- QUOTED PASSAGE
· · ·

Small-scale miners continue to literally reap gold from this highly lucrative trade, and there’s no stopping the so-called gold rush in known mineral-rich areas, like Aroroy and Paracale, in the Bicol region.
Miners have barely scratched the surface of the huge gold deposit in the Bicol region, an official of the Department of Environment and Natural Resources (DENR) said, underscoring the trade’s huge potential to boost the country’s economic growth and the region’s economic development.
Bicol is endowed with rich mineral resources, which include gold, copper, guano, rock phosphate, marble, silver, lead and manganese.
In 2016 the region contributed 6,414.26 kilograms of gold, with an estimated production value P13.57 billion. The figure represents outputs of large-scale mines.
Small-scale miners’ gold production remains unaccounted for, as these types of gold miners sell them to the black market to avoid government taxes.
Small-scale mines in Bicol are concentrated in the towns of Aroroy, Mobo, Milagros and Baleno. In Camarines Norte there are small-scale mining in the towns of Labo, Paracale and Panganiban, and a small area in Capalonga.
While there is a huge economic potential in small-scale mining in the Bicol region, the environment official said there is currently no designated area for the miners to legally extract minerals, stressing the need to designate Minahang Bayan in the two provinces to legalize the trade.
The small-scale mining industry continues to attract investors who act as financiers, because of the huge return on investments.
In some cases, small-scale mining operators even have acquired heavy equipment, such as dump trucks, payloaders and backhoes to haul ores.
While small-scale miners do not pay taxes, mining can be very lucrative or at least sustain a decent livelihood, Director Christian O. Oropesa, division chief of the Mine Safety, Environment and Social Development Division of the Mines and Geosciences Bureau (MGB) in Region 5, told the BusinessMirror in an interview.
In Masbate, as well as in Camarines Norte, he said, small-scale mining is not so small, as some large-scale miners merely “pretend” to be small time.
A way of life
Although illegal, small-scale mining has been a way of life in the two provinces for centuries. Ironically, these miners are yet to realize its full potentials.

· · ·

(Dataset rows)

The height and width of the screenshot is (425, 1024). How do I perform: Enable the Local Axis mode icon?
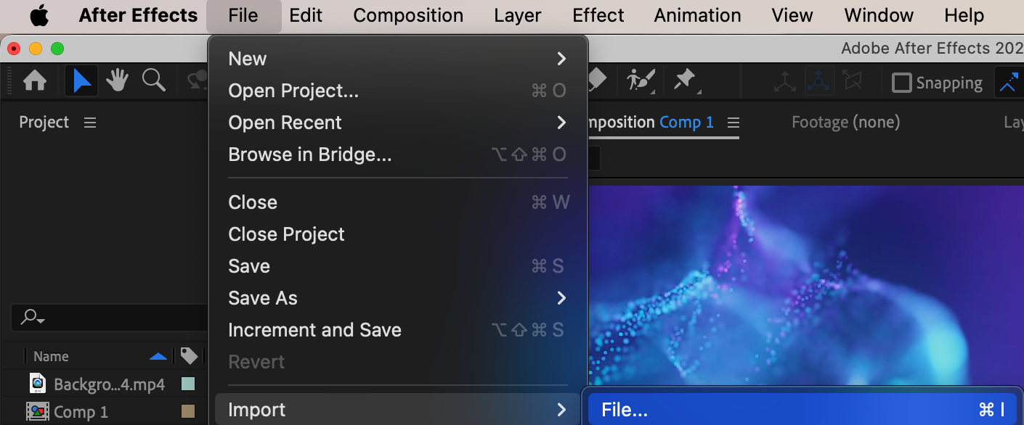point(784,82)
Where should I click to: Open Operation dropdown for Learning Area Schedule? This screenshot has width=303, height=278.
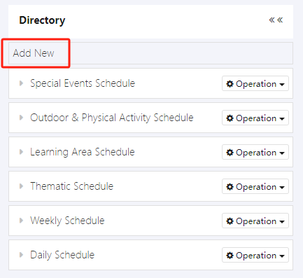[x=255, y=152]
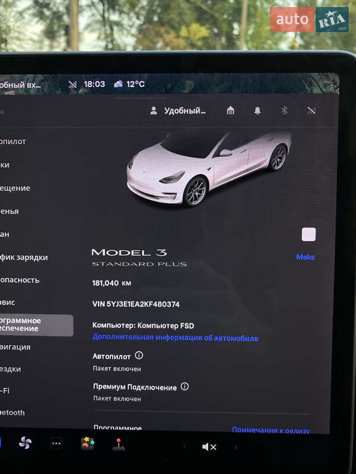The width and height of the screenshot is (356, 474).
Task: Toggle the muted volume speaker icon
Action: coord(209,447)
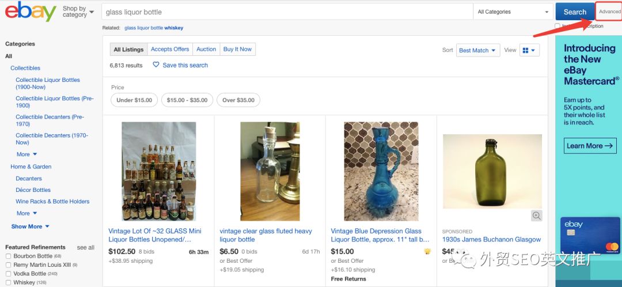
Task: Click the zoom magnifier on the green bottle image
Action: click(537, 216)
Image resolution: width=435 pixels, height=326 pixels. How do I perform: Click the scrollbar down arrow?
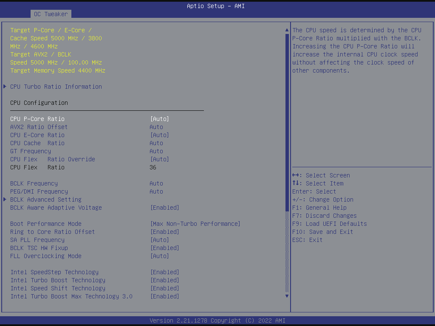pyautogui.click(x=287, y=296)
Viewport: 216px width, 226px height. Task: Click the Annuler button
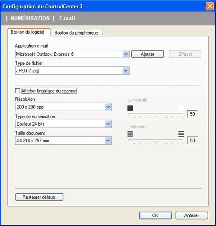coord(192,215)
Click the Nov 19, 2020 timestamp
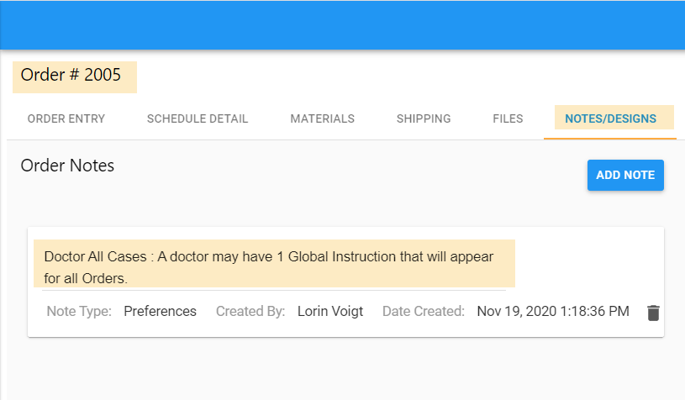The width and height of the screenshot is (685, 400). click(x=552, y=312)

· · ·

- REQUESTS
• 1. Reproduce the dataset rows verbatim, from the first row through the last, omitting the pictures.
• 2. Write the next part of the article on small-scale gold mining in the Bicol region, beginning after its final sentence.

- EXERCISE ANSWERS
• 1.
The height and width of the screenshot is (425, 1024). How do I perform: Enable the Local Axis mode icon?
point(784,82)
Where should I click to: Open Operation dropdown for Learning Area Schedule? This screenshot has width=303, height=278.
[x=255, y=152]
The width and height of the screenshot is (356, 474).
Task: Toggle the muted volume speaker icon
Action: coord(209,447)
Task: Click the zoom magnifier on the green bottle image
Action: click(537, 216)
Image resolution: width=435 pixels, height=326 pixels. How do I perform: Click the scrollbar down arrow?
pyautogui.click(x=287, y=296)
Viewport: 216px width, 226px height. Task: Click the Annuler button
coord(192,215)
Click the Nov 19, 2020 timestamp
The width and height of the screenshot is (685, 400). click(x=552, y=312)

• 2.
According to Oropesa, small-scale mining has been going on for centuries and is begging to be regulated.
“It was the Chinese who started mining here. Then the Spaniards came. Then the Americans. Now that they are gone, the locals are the ones mining for gold,” Oropesa said in Filipino.
There are around 500,000 small-scale miners operating in the Philippines. In Masbate province alone there are around 30,000 engaged in small-scale gold mining, including artisanal gold mining or gold-panning activities.
The number, he said, occasionally goes up and down, depending on the gold find.
“Sometimes, when small-scale miners hit a bonanza, the number of small-scale miners goes up,” he said.
Environmental degradation
Since artisanal and small-scale gold miners operate illegally, environmental degradation and destruction caused by their operation remain unchecked, Oropesa lamented.
Some small-scale miners, he said, operate their own processing plants, maintain small tailings pond where they dispose of mercury-tainted waste, but in the end, these are inadvertently dumped into streams and rivers, especially during heavy rains.
Unlike large-scale mining companies, small-scale miners do not have the capacity to minimize environmental impact of their operation.
They also lack financial resources to rehabilitate areas affected by their operation.
MPSAs
Small-scale miners do not have their own mining areas, and are often encroaching on mining tenements of large-scale mining companies.
“Sometimes, when they encroach, mining companies go to us to complain,” he said.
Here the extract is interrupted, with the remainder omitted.